▸ **Excerpt provided**

____

By Molly Jacobs, Ph.D.

“This is going to be such a bird nerd week!”

On a Friday in early June, I stood near baggage claim at Logan International Airport in Boston, where I was meeting the participants for Manomet’s inaugural Ornithology Careers Institute (OCI), a weeklong intensive learning experience that provides hands-on training to up-and-coming ornithologists from across the Western Hemisphere.

As our small group grew with each new arrival, we talked about school, career dreams, airport food, and most of all, the anticipation of spending a whole week with like-minded birders.

The next week was as exciting as we had hoped it would be. Working together onsite at Manomet Observatory in Plymouth, Massachusetts, we banded birds, conducted field surveys using a variety of techniques, banded more birds, chased each other around the 40-acre property using radio telemetry, banded Tree Swallow nestlings, grew everyone’s birding life lists in a variety of habitats, and even — one stormy day when we had to close the mist nets due to rain — learned how to prepare bird specimens for museums.

____

▸ **Excerpted data**
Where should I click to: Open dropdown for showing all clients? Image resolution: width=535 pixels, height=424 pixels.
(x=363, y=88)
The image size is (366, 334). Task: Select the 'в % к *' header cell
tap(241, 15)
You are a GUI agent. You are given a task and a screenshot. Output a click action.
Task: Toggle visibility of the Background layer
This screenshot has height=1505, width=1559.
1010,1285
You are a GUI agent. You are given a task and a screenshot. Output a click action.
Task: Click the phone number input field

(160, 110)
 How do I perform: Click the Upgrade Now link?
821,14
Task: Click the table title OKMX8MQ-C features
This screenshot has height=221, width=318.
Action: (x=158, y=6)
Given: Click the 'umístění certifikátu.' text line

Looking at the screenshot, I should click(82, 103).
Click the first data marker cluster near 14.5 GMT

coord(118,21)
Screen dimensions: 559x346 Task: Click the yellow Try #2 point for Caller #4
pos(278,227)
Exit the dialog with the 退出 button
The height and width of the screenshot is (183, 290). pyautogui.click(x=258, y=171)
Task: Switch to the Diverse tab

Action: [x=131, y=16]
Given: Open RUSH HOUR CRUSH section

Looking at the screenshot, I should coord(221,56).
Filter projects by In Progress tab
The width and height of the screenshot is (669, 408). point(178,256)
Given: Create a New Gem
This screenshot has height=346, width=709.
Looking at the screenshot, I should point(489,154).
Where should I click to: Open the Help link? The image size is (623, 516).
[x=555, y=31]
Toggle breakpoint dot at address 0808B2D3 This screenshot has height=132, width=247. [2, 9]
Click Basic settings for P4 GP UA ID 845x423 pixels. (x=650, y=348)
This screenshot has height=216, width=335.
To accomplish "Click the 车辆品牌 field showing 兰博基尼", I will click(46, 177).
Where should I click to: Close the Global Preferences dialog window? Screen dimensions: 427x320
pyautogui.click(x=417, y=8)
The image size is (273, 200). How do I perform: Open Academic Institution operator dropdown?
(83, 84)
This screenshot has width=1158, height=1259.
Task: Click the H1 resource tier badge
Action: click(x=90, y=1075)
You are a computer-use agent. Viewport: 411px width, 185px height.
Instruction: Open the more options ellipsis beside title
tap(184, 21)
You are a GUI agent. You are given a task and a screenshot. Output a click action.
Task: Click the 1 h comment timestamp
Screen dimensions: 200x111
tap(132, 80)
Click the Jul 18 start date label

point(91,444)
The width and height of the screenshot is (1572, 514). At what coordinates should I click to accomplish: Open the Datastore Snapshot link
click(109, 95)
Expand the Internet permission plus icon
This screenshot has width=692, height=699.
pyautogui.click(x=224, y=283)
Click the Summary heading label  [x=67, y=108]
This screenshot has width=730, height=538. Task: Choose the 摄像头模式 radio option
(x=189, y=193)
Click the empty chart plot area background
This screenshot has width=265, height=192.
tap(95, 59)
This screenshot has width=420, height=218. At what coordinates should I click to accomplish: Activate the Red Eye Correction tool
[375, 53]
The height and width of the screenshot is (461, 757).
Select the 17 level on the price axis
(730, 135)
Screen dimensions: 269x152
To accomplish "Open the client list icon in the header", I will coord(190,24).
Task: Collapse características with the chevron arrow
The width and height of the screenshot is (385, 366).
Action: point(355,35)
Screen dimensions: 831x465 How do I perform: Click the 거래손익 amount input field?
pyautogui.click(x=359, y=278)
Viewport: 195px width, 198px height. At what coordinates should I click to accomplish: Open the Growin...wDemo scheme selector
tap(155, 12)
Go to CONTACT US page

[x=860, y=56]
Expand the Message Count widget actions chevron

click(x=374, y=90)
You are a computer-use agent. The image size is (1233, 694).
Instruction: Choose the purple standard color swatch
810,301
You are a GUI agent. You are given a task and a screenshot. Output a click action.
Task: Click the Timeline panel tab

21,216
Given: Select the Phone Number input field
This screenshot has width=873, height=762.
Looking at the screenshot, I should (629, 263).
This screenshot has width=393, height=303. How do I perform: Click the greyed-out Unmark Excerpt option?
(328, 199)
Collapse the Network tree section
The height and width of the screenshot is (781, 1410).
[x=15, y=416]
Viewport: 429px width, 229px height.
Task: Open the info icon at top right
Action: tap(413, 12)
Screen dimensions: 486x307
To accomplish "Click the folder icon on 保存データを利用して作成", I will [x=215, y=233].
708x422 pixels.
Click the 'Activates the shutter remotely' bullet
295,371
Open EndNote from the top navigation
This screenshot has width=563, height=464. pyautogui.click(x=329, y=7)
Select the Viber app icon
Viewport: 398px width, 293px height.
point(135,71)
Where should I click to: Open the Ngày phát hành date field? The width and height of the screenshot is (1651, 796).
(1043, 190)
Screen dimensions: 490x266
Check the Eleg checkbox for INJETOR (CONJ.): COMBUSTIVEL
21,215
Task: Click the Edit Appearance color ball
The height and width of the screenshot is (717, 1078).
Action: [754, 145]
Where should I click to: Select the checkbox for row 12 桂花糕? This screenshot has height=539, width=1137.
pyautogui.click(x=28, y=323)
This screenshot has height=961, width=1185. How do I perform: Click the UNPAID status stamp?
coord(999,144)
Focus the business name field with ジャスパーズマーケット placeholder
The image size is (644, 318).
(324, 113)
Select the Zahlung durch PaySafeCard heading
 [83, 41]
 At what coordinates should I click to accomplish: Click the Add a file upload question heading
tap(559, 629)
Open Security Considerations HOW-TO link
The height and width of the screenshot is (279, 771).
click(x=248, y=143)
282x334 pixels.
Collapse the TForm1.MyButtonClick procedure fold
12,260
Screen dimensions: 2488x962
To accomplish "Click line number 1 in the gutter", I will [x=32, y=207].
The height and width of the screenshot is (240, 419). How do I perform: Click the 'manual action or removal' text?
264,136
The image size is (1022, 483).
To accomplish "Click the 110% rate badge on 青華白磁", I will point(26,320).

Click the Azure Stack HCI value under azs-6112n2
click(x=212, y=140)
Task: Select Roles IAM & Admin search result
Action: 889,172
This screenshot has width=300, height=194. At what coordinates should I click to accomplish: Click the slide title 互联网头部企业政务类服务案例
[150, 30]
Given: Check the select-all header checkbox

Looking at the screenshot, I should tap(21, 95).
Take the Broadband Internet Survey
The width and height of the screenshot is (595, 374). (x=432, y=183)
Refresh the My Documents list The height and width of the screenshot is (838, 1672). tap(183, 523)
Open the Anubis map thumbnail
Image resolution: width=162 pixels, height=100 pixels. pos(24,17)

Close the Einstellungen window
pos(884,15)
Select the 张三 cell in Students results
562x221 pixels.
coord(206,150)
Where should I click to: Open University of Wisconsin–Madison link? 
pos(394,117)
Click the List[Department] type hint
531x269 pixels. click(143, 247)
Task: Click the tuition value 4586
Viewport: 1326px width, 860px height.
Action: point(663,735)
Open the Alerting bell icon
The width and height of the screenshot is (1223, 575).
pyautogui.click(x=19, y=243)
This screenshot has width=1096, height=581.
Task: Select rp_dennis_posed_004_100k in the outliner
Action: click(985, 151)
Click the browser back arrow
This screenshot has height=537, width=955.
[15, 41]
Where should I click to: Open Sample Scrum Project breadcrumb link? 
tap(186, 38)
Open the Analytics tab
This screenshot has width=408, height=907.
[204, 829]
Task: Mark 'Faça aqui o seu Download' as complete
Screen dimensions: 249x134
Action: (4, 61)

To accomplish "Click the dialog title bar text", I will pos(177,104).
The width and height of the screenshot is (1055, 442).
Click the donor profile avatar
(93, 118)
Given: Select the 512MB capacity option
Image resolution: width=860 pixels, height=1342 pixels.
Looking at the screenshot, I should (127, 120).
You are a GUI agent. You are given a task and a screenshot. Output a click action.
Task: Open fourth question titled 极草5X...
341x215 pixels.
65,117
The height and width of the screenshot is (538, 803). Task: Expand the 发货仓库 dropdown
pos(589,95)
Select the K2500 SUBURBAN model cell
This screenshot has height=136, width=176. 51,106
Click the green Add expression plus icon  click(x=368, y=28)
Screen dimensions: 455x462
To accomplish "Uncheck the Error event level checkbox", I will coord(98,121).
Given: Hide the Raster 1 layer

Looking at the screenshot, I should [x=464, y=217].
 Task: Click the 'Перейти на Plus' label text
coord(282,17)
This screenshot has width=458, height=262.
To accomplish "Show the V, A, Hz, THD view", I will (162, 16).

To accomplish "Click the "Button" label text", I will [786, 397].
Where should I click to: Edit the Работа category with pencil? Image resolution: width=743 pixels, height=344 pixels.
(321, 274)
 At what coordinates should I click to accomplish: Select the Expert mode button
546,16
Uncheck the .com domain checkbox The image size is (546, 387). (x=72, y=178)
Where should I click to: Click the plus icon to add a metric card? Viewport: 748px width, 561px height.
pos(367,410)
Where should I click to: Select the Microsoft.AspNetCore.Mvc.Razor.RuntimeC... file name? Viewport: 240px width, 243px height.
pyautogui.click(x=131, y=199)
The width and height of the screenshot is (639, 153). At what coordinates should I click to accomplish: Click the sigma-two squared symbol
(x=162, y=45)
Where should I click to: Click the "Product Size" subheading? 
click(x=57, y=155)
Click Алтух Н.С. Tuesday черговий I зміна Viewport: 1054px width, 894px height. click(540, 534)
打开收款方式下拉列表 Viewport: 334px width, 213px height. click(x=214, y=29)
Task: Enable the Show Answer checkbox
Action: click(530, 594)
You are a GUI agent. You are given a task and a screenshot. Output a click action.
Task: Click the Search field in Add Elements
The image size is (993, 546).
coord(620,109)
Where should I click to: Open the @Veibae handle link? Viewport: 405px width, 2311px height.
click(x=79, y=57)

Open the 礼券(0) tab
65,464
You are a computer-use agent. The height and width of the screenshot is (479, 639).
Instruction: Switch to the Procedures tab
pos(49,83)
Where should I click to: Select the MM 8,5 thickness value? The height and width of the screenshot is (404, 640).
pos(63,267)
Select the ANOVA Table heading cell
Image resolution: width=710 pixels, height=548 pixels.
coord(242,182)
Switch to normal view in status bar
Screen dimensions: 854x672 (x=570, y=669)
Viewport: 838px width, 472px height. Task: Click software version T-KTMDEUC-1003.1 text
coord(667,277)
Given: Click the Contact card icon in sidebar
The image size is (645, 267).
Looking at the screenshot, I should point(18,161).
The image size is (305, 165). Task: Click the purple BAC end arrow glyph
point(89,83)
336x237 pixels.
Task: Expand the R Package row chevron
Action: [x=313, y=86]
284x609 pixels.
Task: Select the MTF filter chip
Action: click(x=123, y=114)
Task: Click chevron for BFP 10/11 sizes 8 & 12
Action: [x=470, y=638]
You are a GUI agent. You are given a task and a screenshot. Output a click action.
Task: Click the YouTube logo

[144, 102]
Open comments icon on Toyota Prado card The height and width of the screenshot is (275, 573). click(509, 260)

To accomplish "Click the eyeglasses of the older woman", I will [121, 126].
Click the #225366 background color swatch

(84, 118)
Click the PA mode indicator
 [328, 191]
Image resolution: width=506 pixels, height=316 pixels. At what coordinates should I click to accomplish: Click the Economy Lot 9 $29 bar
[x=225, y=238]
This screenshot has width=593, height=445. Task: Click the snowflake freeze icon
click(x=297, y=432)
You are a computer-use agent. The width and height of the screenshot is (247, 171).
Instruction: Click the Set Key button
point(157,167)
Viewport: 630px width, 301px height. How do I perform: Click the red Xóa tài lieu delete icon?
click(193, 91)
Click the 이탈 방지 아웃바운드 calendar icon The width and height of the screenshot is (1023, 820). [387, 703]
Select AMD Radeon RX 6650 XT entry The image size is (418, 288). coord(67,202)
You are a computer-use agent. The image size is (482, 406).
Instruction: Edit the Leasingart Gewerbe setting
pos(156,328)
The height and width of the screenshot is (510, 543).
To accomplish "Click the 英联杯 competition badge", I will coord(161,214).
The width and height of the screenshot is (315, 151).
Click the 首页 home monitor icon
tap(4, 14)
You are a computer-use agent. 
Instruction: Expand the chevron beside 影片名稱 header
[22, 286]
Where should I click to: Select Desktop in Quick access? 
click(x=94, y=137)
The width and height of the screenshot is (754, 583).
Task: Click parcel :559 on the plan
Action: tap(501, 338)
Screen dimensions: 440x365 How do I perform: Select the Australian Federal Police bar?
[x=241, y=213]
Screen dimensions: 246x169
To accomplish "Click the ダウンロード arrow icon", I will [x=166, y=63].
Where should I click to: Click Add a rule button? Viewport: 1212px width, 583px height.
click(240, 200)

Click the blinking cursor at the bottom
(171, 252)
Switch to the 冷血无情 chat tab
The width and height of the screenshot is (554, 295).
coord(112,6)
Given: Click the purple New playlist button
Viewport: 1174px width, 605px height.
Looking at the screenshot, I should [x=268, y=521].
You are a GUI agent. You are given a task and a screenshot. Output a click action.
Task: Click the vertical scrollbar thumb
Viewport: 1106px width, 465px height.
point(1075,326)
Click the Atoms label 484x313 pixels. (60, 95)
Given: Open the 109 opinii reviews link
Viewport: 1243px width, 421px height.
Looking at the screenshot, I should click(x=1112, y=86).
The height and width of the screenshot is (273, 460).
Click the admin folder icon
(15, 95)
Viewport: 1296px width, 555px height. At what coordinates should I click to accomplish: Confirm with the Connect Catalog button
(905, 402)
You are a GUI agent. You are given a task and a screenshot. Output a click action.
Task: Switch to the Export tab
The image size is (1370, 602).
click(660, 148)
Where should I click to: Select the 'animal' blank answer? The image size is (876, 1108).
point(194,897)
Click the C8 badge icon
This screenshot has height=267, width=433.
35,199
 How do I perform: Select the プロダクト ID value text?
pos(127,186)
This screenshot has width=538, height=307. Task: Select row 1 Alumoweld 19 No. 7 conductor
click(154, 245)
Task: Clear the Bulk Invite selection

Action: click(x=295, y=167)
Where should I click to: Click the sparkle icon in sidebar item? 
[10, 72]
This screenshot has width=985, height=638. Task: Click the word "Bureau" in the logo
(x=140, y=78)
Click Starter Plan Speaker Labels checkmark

____

▸ **Using the information**
A. In the Ornithology Careers Institute article, how large is the property at Manomet Observatory?
B. Please copy everything from "By Molly Jacobs, Ph.D." down to "the Western Hemisphere." in the Ornithology Careers Institute article.
You can set the material aside; it isn't needed here.

▸ **Task-by-task solutions**
A. 40 acres

B.
By Molly Jacobs, Ph.D.

“This is going to be such a bird nerd week!”

On a Friday in early June, I stood near baggage claim at Logan International Airport in Boston, where I was meeting the participants for Manomet’s inaugural Ornithology Careers Institute (OCI), a weeklong intensive learning experience that provides hands-on training to up-and-coming ornithologists from across the Western Hemisphere.